3

I'm having issues with my rapberry pi kubernetes implementation

Problem:

I have cert-manager letsencrypt ACME challenge waiting due to a 401 error code on bare metal kubernetes install.

Setup

Platform: Raspberry Pi 4

OS: Ubuntu Server 20.04.3 LTS 64 bit

Ingress: Nginx

Loadbalancer: Metallb

Networking: Calico

I installed metallb and nginx via helm using:

helm install metallb metallb/metallb --namespace kube-system\
    --set configInline.address-pools[0].name=default\
    --set configInline.address-pools[0].protocol=layer2\
    --set configInline.address-pools[0].addresses[0]=<ip-range>

and

helm install ingress-nginx ingress-nginx/ingress-nginx --namespace kube-system

My letsencrypt looks like this:

apiVersion: cert-manager.io/v1
kind: ClusterIssuer
metadata:
  name: letsencrypt-prod
  namespace: cert-manager
spec:
  acme:
    email: <email redacted>
    server: https://acme-v02.api.letsencrypt.org/directory
    privateKeySecretRef:
      name: letsencrypt-prod
    solvers:
    - http01:
        ingress:
          class: nginx

My nginx ingress set up looks like this:

---
apiVersion: networking.k8s.io/v1
kind: Ingress
metadata:
  namespace: "nextcloud" # Same namespace as the deployment
  name: "nextcloud-ingress" # Name of the ingress (see kubectl get ingress -A)
  annotations:
    kubernetes.io/ingress.class: "nginx"
    nginx.ingress.kubernetes.io/ssl-redirect: "true"
    nginx.ingress.kubernetes.io/force-ssl-redirect: "true"
    cert-manager.io/cluster-issuer: "letsencrypt-prod" # Encrypt using the ClusterIssuer deployed while setting up Cert-Manager
    nginx.ingress.kubernetes.io/proxy-body-size:  "125m" # Increase the size of the maximum allowed size of the client request body
spec:
  tls:
  - hosts:
    - "nextcloud.<domain redacted>" # Host to access nextcloud
    secretName: "nextcloud-prod-tls" # Name of the certificate (see kubectl get certificate -A)
  rules:
  - host: "nextcloud.<domain redacted>" # Host to access nextcloud
    http:
      paths:
        - path: /  # We will access NextCloud via the URL https://nextcloud.<domain.com>/
          pathType: Prefix
          backend:
            service: 
              name: "nextcloud-server" # Mapping to the service (see kubectl get services -n nextcloud)
              port: 
                number: 80 # Mapping to the port (see kubectl get services -n nextcloud)
---

Debugging

When I look at the ingress controller logs (different namespace) I see:

Service "nextcloud/cm-acme-http-solver-9tccf" does not have any active Endpoint.

But the endpoint appears to exist when I do kubectl get endpoints -A

My certificate exists as:

kubectl get certificate -n nextcloud
NAME                 READY   SECRET               AGE
nextcloud-prod-tls   False   nextcloud-prod-tls   3h58m

Following the recommended debug steps from cert manager I tracked the issue to the challenges whereby I get:

Status:
  Presented:   true
  Processing:  true
  Reason:      Waiting for HTTP-01 challenge propagation: wrong status code '401', expected '200'
  State:       pending
Events:        <none>

I'm kinda stuck I've been googling my heart out but there doesn't seem to be a lot on this.
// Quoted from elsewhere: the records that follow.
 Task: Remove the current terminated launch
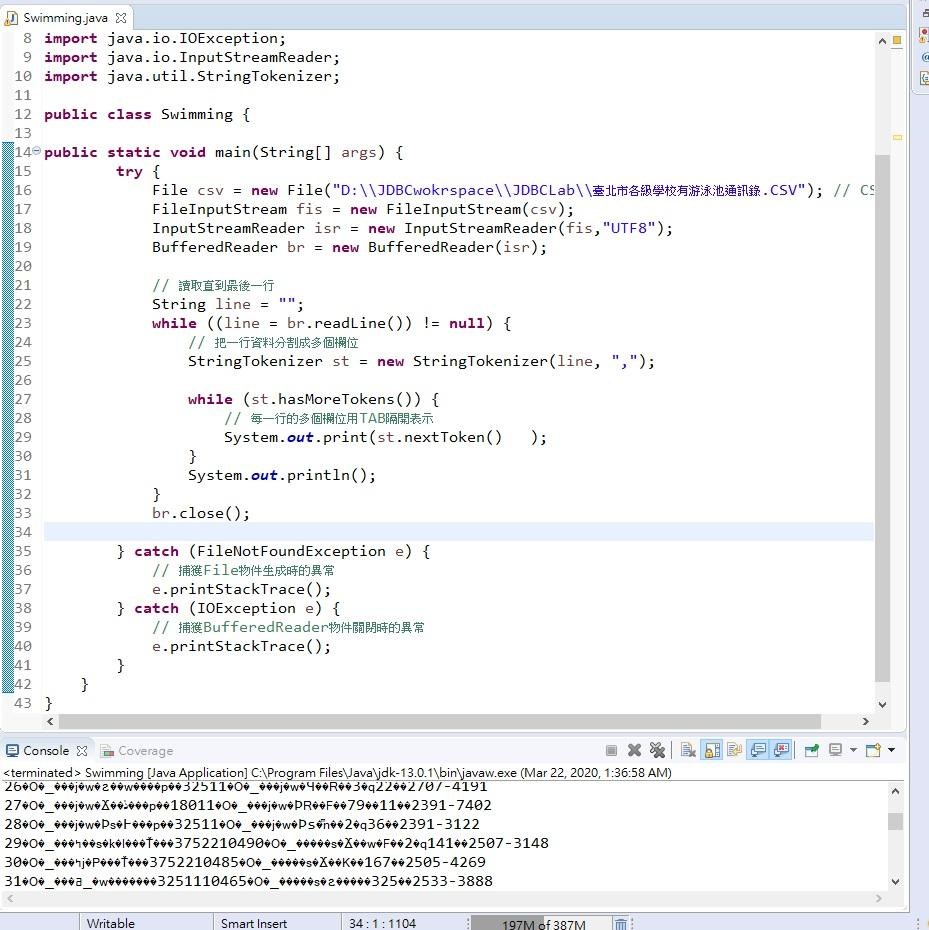634,750
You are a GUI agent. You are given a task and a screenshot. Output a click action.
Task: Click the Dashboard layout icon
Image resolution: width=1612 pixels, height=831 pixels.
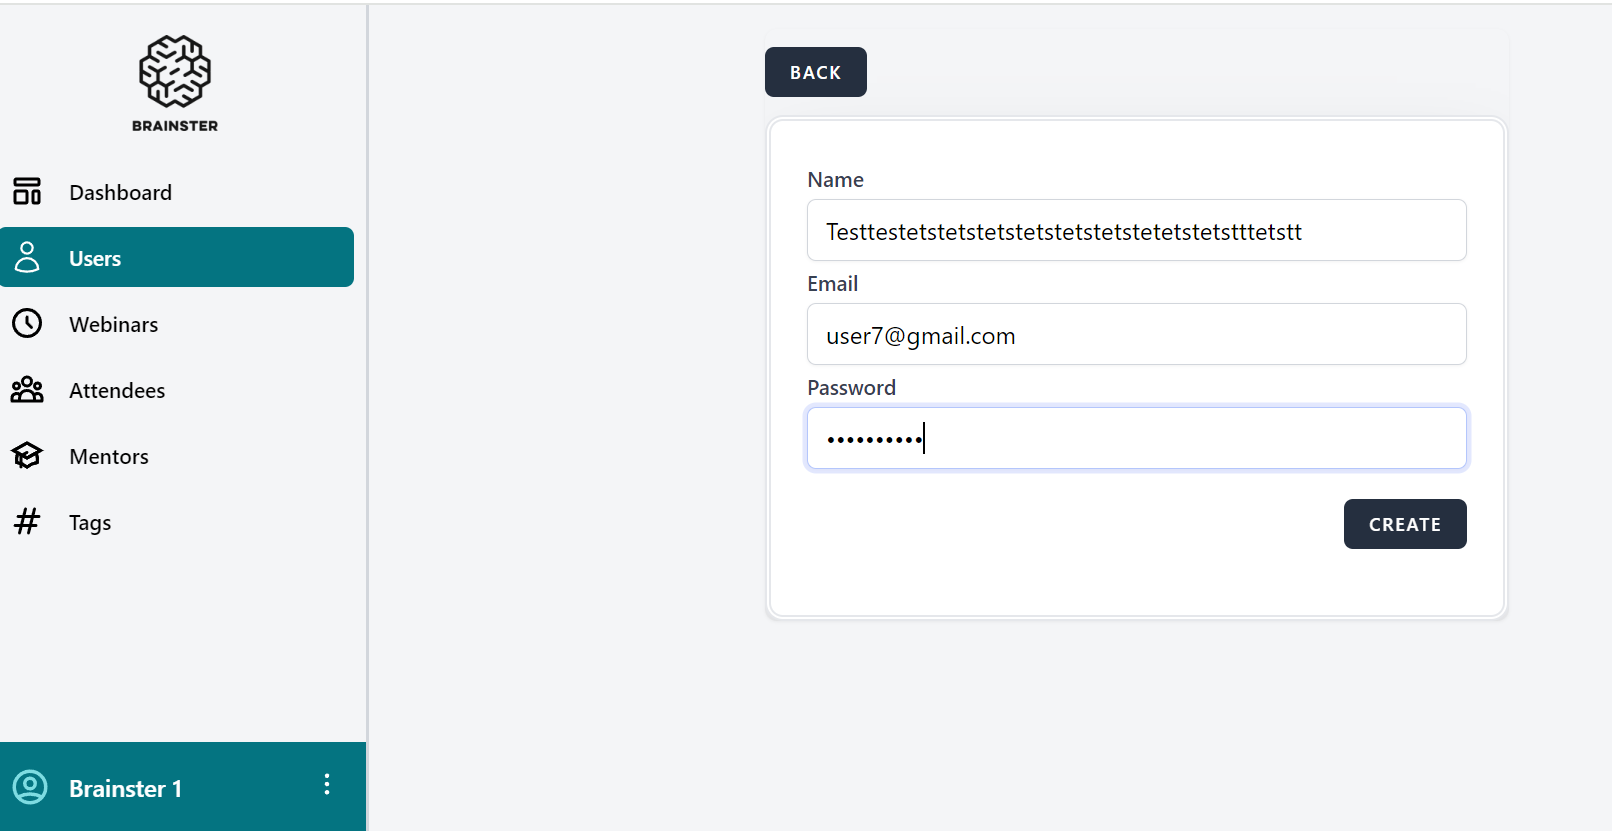27,191
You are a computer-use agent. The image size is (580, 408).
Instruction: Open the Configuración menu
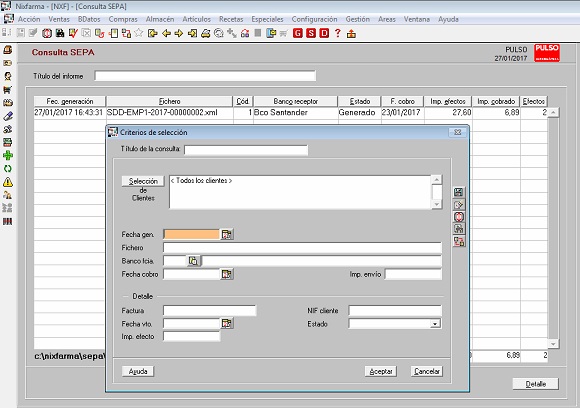[x=314, y=19]
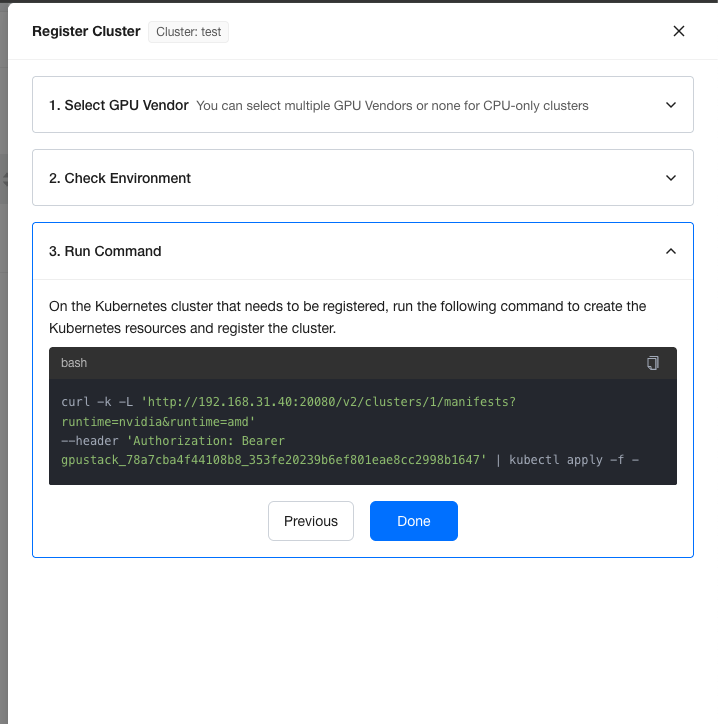Open the 2. Check Environment step header

tap(363, 178)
I'm guessing I've stuffed up on the set up but I've mainly been following the documentation on the relevant pages. Any pointers would be greatly appreciated :). If you need any additional info let me know this is currently quite long so I tried to include what I thought were problem points.

Llewyn S
  • 41
  • 1
  • 6
  • if i read your setup correctly you get a 401 on the folder/file the cert-manager (certbot?) requests. This seems to be because the call from letsencrypt transfers to something you might have password protected Your nginx logs should show you a request to some folder name .well-known or similar. After that is a generic name. That one needs to be accessable by an outsider (certbot in this example) For me it worked best to make an exclusing of that specific directory to be directly served by nginx. Something like a location .well-known block in the nginx config. – Dennis Nolte Sep 07 '21 at 08:31
  • The idea of @DennisNolte is good. Could you try it and know us if it works? – Mikołaj Głodziak Sep 07 '21 at 08:49
  • @DennisNolte Thanks for your reply, I couldn't find any attempts to access the/.well-known/ directory in the Nginx controller log but I could find a reference to it and my domain in the nginx.conf Are you suggesting that I change the location /.well-known/ to another directory in the nginx.conf? – Llewyn S Sep 07 '21 at 12:32
  • Did you see [this topic](https://github.com/jetstack/cert-manager/issues/2517)? Is it similar to your problem? – Mikołaj Głodziak Sep 08 '21 at 09:10
  • @MikołajGłodziak I had a look through it but couldn't find anything that applied. Seems like most people don't get 401s... I have no idea how to debug as there's no permissions issues in the ingress log. Just the certificate challenge gets the 401 error. I'm wondering if I can somehow add cert-manager to an RBAC group or something... – Llewyn S Sep 08 '21 at 12:52
  • you will need to try and figure out what the cert challenge is actually accessing your server with, this should be in the ingres logs, The file isusually called something like access.log, possibly with a domain name in front. Inthat file you will find the HTTP call nginx is recieving. If you dont find any entries there do some manually to confirm its the right logfile. The same is true for your backend, but this might have to be configured first. Once you know the correct call you can verify that you allow acces to that directory and determine who should serve that directory – Dennis Nolte Sep 08 '21 at 13:59
  • Hello @LlewynS. Any updates? – Wytrzymały Wiktor Sep 14 '21 at 12:00
  • Not yet I couldn't track down any helpful logs. – Llewyn S Sep 19 '21 at 14:24
  • OK I set up a minimal example with no cert manager. I found that if I was trying to connect to my FQDN via my home network it was actually taking me to the router login... I am able to connect via the FQDN now via VPN or mobile phone. This doesn't really resolve cert-manager having 401 issues other than if the routing via the home network is also sending it to the router login rather than ingress.... – Llewyn S Sep 30 '21 at 01:20

2 Answers2

1

In my case clusterissuer was pointing to wrong ingress class

kubectl edit clusterissuer XXXX

solvers:
- http01:
    ingress:
      class: nginternal

Make sure class is pointing to same as ingress.

user954014
  • 11
  • 1
0

The solution to this question was that the router I had was not capable of performing NAT loop back.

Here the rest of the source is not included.